Das Atomabkommen mit dem Iran nannte Trump «den schlechtesten Deal aller Zeiten» und kündigte an, «ihn in der Luft zu zerreissen», sollte er die Wahl gewinnen. Die UN-Resolution 2334 hatte er scharf kritisiert und als «Dolchstoss in den Rücken Israels» bezeichnet. Und als besonderes Zückerchen hatte er gelobt, die US-Botschaft aus Tel Aviv nach Jerusalem zu verlegen und damit auch Israels alleinigen Anspruch auf die heilige Stadt anzuerkennen (was ausser Israel selbst kein anderes Land tut). Als seinen Botschafter in Israel berief Trump den Hardliner David Friedman, der Israel rät, die Westbank zu annektieren.

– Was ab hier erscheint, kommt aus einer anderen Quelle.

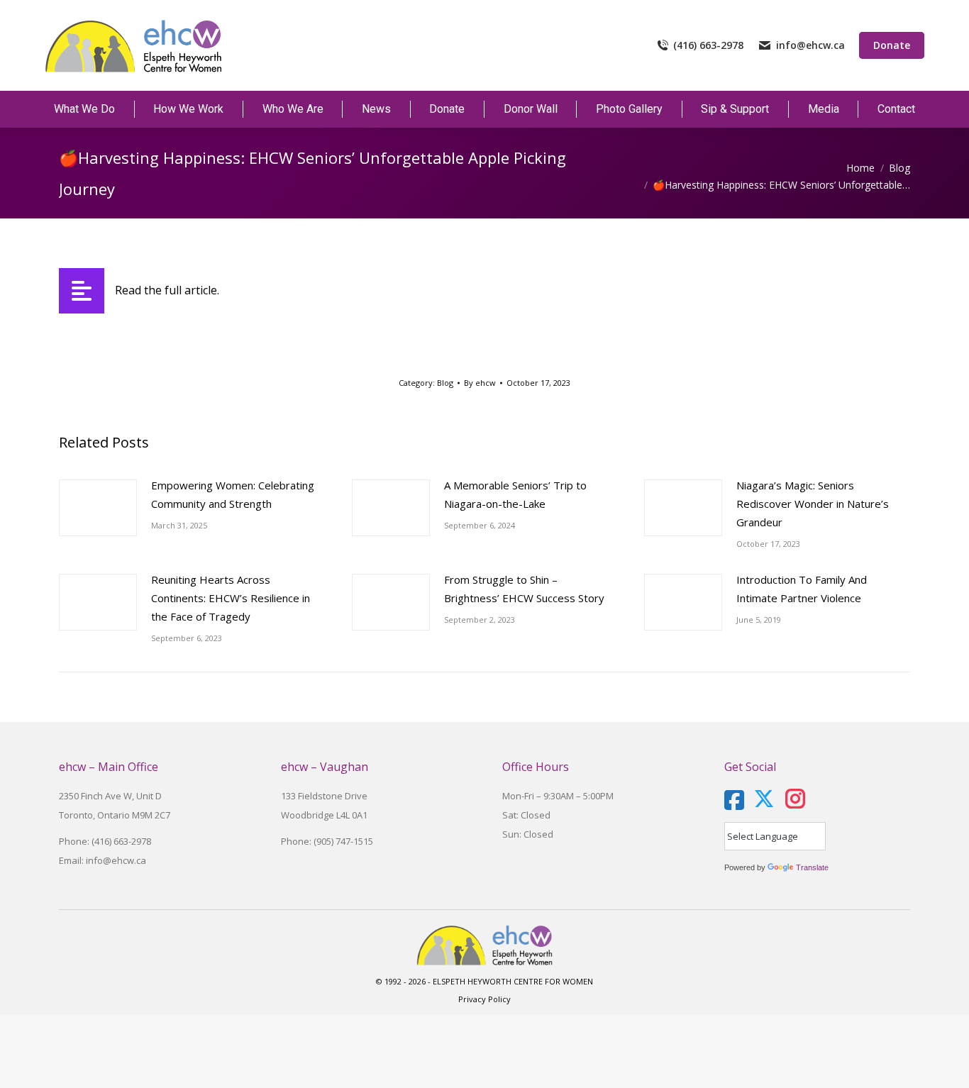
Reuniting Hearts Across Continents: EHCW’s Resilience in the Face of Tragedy (230, 597)
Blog (445, 382)
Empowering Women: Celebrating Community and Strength (232, 494)
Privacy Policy (484, 999)
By (480, 382)
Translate (812, 867)
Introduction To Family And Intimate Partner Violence (801, 588)
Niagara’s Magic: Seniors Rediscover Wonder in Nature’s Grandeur (812, 503)
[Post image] (98, 507)
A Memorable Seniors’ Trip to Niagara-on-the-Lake (515, 494)
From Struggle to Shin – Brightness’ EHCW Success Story (524, 588)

President Trump is right. I built a wall along Israel's southern border. It stopped all illegal immigration. Great success. Great idea 🇮🇱🇺🇸
— Benjamin Netanyahu (@netanyahu) January 28, 2017
Rosh Hashanah, Yom Kippur, Hanukkah, alles zusammen. So gross war die Freude Netanjahus, dass er ohne Not Trumps geplante Mauer lobte und damit Mexiko vor den Kopf stiess. Als einer der ersten ausländischen Regierungschefs erhielt er ausserdem eine Einladung ins Weisse Haus. Nach acht Jahren mehr oder weniger offener Feindseligkeit standen die Zeichen auf Bromance.
Standen – denn inzwischen fragen sich in Israel viele, wie Israel-freundlich dieser neue US-Präsident wirklich ist.

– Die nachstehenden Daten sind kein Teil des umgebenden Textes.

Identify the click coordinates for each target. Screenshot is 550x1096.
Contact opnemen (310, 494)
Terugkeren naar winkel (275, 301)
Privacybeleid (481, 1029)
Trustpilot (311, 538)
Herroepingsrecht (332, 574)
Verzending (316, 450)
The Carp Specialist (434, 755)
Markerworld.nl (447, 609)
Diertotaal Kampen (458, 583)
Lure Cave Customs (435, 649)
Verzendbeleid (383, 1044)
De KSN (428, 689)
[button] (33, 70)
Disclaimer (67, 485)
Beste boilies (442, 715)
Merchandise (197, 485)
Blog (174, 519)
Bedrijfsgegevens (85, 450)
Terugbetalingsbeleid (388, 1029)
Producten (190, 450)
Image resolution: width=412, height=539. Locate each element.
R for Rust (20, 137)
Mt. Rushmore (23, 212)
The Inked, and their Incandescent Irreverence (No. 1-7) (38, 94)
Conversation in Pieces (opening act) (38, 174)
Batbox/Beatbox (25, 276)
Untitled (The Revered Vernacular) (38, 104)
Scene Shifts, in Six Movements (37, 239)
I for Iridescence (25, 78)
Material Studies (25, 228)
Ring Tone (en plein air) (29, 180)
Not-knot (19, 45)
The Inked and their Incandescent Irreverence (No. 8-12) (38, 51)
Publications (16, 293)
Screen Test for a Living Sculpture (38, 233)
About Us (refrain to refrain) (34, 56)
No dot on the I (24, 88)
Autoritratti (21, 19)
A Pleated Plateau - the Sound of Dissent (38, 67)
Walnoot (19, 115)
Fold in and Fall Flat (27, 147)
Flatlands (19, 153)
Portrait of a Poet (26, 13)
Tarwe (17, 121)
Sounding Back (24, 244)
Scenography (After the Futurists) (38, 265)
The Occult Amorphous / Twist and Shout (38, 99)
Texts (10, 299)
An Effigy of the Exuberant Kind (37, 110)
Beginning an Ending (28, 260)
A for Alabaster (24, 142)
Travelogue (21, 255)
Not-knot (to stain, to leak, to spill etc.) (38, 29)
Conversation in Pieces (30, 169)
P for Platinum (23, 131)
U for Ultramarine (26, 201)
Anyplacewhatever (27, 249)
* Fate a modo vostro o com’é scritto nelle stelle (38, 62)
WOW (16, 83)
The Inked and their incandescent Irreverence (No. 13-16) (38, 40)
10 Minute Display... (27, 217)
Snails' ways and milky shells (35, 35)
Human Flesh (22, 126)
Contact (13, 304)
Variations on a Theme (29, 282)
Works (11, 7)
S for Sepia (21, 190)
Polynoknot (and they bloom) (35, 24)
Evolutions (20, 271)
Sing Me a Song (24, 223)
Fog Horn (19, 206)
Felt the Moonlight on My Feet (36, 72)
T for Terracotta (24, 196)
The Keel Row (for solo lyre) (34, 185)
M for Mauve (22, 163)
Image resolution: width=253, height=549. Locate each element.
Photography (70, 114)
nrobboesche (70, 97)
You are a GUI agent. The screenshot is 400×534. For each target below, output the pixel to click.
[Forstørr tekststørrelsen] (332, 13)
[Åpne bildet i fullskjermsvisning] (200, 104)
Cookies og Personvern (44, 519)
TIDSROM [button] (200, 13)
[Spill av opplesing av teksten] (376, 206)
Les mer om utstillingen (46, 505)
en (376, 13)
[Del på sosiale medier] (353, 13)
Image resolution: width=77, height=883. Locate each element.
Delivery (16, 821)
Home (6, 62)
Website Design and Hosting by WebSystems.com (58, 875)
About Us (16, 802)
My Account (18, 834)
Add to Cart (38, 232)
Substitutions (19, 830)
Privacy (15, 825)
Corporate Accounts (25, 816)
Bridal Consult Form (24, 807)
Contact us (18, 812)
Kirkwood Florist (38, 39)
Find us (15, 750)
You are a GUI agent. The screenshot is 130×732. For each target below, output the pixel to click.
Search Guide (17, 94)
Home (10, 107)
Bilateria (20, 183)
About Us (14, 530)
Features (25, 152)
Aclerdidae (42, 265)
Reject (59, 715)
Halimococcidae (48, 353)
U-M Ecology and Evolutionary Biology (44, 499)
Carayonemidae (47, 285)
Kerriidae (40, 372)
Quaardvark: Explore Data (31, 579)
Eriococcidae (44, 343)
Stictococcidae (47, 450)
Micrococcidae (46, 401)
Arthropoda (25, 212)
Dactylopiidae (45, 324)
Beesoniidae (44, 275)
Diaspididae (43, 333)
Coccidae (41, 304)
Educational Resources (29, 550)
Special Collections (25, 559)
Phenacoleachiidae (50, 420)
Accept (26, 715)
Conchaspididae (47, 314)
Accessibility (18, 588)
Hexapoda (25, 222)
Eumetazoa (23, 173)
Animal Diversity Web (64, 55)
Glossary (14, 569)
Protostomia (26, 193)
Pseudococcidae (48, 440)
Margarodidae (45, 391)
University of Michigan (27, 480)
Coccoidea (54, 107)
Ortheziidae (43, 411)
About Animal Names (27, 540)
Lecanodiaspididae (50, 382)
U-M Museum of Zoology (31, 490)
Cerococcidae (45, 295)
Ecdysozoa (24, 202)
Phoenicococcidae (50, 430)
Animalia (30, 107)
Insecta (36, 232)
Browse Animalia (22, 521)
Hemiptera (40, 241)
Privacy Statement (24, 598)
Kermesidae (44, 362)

Das Atomabkommen mit dem Iran kritisiert Trump weiter, aber zerrissen hat er es bislang nicht. Die anderen Vertragsstaaten Russland, China, Grossbritannien, Deutschland und Frankreich haben klar gemacht, dass sie keine Neuverhandlungen wünschen. Was Irans provokativen Raketentest anbelangt, so haben die USA diesen verurteilt und stellen neue Sanktionen in Aussicht – genau wie Obama das früher gemacht hat.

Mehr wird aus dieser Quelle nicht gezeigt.